== Items from a data source ==
══════════════════════════════

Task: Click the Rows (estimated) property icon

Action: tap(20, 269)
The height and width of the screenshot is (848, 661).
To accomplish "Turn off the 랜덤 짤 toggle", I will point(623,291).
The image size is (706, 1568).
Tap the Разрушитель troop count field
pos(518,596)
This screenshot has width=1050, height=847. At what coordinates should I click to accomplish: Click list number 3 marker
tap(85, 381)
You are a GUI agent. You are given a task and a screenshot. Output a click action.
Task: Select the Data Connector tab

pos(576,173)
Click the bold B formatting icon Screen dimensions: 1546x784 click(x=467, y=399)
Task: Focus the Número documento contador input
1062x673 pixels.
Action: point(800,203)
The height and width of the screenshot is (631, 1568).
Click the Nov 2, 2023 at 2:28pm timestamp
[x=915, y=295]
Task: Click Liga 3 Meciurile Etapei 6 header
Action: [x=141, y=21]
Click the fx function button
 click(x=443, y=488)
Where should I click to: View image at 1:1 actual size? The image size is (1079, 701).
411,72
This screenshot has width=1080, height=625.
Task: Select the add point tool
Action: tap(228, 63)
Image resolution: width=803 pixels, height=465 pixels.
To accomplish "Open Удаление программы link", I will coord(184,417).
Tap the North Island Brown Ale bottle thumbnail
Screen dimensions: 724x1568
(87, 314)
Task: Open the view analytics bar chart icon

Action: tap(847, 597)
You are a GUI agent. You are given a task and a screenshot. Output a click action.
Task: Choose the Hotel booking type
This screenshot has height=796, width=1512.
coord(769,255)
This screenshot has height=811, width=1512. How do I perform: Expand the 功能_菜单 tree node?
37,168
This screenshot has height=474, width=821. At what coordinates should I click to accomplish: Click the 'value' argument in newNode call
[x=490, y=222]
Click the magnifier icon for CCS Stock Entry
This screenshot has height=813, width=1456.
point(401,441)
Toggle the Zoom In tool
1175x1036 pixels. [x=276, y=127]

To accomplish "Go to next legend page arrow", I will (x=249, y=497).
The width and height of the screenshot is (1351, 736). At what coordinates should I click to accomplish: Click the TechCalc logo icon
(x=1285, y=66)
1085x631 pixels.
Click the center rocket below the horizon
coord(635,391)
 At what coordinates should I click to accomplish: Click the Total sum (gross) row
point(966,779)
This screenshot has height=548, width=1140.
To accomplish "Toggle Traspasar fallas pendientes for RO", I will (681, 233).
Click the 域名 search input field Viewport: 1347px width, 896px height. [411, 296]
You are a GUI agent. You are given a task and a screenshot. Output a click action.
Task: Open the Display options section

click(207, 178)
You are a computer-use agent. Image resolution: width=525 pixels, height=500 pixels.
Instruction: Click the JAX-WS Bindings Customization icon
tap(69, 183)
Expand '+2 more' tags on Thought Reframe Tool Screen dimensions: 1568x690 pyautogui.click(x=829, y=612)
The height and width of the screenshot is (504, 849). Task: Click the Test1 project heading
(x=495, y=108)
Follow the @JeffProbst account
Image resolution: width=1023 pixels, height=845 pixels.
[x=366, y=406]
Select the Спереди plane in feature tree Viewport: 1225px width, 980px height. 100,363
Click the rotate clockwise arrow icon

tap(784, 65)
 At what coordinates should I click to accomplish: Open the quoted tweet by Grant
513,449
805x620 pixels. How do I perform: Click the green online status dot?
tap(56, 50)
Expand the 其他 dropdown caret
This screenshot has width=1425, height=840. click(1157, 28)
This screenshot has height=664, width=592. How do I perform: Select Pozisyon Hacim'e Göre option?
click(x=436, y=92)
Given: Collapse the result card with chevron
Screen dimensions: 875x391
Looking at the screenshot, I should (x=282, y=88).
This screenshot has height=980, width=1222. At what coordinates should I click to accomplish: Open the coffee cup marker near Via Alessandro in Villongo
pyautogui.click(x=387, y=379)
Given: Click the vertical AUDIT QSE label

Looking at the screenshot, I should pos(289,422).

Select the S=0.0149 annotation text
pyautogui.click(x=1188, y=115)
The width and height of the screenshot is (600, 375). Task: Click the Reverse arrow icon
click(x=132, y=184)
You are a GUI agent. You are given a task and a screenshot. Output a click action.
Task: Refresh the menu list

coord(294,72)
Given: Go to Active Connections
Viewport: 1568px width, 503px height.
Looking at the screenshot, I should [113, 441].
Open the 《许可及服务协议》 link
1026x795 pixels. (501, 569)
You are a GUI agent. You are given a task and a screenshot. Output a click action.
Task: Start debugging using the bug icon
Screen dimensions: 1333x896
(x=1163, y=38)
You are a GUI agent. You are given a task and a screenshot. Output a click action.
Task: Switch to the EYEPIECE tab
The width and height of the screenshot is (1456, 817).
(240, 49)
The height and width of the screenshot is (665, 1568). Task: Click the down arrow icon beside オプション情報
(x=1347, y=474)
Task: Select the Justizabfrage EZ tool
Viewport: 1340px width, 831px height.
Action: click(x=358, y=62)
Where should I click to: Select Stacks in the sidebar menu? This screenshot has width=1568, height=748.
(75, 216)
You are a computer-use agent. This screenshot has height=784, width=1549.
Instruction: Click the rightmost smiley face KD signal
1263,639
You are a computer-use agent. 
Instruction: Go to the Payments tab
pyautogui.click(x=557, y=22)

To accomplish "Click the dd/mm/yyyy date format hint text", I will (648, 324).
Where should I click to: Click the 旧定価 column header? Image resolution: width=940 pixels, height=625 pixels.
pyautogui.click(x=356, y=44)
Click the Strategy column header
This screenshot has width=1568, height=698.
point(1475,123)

══════════════════════════════

== Problem details ==
Your task is to reproduce all the records above exactly as they appear.

== Task response ==
Task: Click the Rows (estimated) property icon

Action: tap(20, 269)
The height and width of the screenshot is (848, 661).
To accomplish "Turn off the 랜덤 짤 toggle", I will point(623,291).
The image size is (706, 1568).
Tap the Разрушитель troop count field
pos(518,596)
This screenshot has width=1050, height=847. At what coordinates should I click to accomplish: Click list number 3 marker
tap(85, 381)
You are a GUI agent. You are given a task and a screenshot. Output a click action.
Task: Select the Data Connector tab

pos(576,173)
Click the bold B formatting icon Screen dimensions: 1546x784 click(x=467, y=399)
Task: Focus the Número documento contador input
1062x673 pixels.
Action: point(800,203)
The height and width of the screenshot is (631, 1568).
Click the Nov 2, 2023 at 2:28pm timestamp
[x=915, y=295]
Task: Click Liga 3 Meciurile Etapei 6 header
Action: [x=141, y=21]
Click the fx function button
 click(x=443, y=488)
Where should I click to: View image at 1:1 actual size? The image size is (1079, 701).
411,72
This screenshot has width=1080, height=625.
Task: Select the add point tool
Action: tap(228, 63)
Image resolution: width=803 pixels, height=465 pixels.
To accomplish "Open Удаление программы link", I will coord(184,417).
Tap the North Island Brown Ale bottle thumbnail
Screen dimensions: 724x1568
(87, 314)
Task: Open the view analytics bar chart icon

Action: tap(847, 597)
You are a GUI agent. You are given a task and a screenshot. Output a click action.
Task: Choose the Hotel booking type
This screenshot has height=796, width=1512.
coord(769,255)
This screenshot has height=811, width=1512. How do I perform: Expand the 功能_菜单 tree node?
37,168
This screenshot has height=474, width=821. At what coordinates should I click to accomplish: Click the 'value' argument in newNode call
[x=490, y=222]
Click the magnifier icon for CCS Stock Entry
This screenshot has height=813, width=1456.
point(401,441)
Toggle the Zoom In tool
1175x1036 pixels. [x=276, y=127]

To accomplish "Go to next legend page arrow", I will (x=249, y=497).
The width and height of the screenshot is (1351, 736). At what coordinates should I click to accomplish: Click the TechCalc logo icon
(x=1285, y=66)
1085x631 pixels.
Click the center rocket below the horizon
coord(635,391)
 At what coordinates should I click to accomplish: Click the Total sum (gross) row
point(966,779)
This screenshot has height=548, width=1140.
To accomplish "Toggle Traspasar fallas pendientes for RO", I will (681, 233).
Click the 域名 search input field Viewport: 1347px width, 896px height. [411, 296]
You are a GUI agent. You are given a task and a screenshot. Output a click action.
Task: Open the Display options section

click(207, 178)
You are a computer-use agent. Image resolution: width=525 pixels, height=500 pixels.
Instruction: Click the JAX-WS Bindings Customization icon
tap(69, 183)
Expand '+2 more' tags on Thought Reframe Tool Screen dimensions: 1568x690 pyautogui.click(x=829, y=612)
The height and width of the screenshot is (504, 849). Task: Click the Test1 project heading
(x=495, y=108)
Follow the @JeffProbst account
Image resolution: width=1023 pixels, height=845 pixels.
[x=366, y=406]
Select the Спереди plane in feature tree Viewport: 1225px width, 980px height. 100,363
Click the rotate clockwise arrow icon

tap(784, 65)
 At what coordinates should I click to accomplish: Open the quoted tweet by Grant
513,449
805x620 pixels. How do I perform: Click the green online status dot?
tap(56, 50)
Expand the 其他 dropdown caret
This screenshot has width=1425, height=840. click(1157, 28)
This screenshot has height=664, width=592. How do I perform: Select Pozisyon Hacim'e Göre option?
click(x=436, y=92)
Given: Collapse the result card with chevron
Screen dimensions: 875x391
Looking at the screenshot, I should (x=282, y=88).
This screenshot has height=980, width=1222. At what coordinates should I click to accomplish: Open the coffee cup marker near Via Alessandro in Villongo
pyautogui.click(x=387, y=379)
Given: Click the vertical AUDIT QSE label

Looking at the screenshot, I should pos(289,422).

Select the S=0.0149 annotation text
pyautogui.click(x=1188, y=115)
The width and height of the screenshot is (600, 375). Task: Click the Reverse arrow icon
click(x=132, y=184)
You are a GUI agent. You are given a task and a screenshot. Output a click action.
Task: Refresh the menu list

coord(294,72)
Given: Go to Active Connections
Viewport: 1568px width, 503px height.
Looking at the screenshot, I should [113, 441].
Open the 《许可及服务协议》 link
1026x795 pixels. (501, 569)
You are a GUI agent. You are given a task and a screenshot. Output a click action.
Task: Start debugging using the bug icon
Screen dimensions: 1333x896
(x=1163, y=38)
You are a GUI agent. You are given a task and a screenshot. Output a click action.
Task: Switch to the EYEPIECE tab
The width and height of the screenshot is (1456, 817).
(240, 49)
The height and width of the screenshot is (665, 1568). Task: Click the down arrow icon beside オプション情報
(x=1347, y=474)
Task: Select the Justizabfrage EZ tool
Viewport: 1340px width, 831px height.
Action: click(x=358, y=62)
Where should I click to: Select Stacks in the sidebar menu? This screenshot has width=1568, height=748.
(75, 216)
You are a computer-use agent. This screenshot has height=784, width=1549.
Instruction: Click the rightmost smiley face KD signal
1263,639
You are a computer-use agent. 
Instruction: Go to the Payments tab
pyautogui.click(x=557, y=22)

To accomplish "Click the dd/mm/yyyy date format hint text", I will (648, 324).
Where should I click to: Click the 旧定価 column header? Image resolution: width=940 pixels, height=625 pixels.
pyautogui.click(x=356, y=44)
Click the Strategy column header
This screenshot has width=1568, height=698.
point(1475,123)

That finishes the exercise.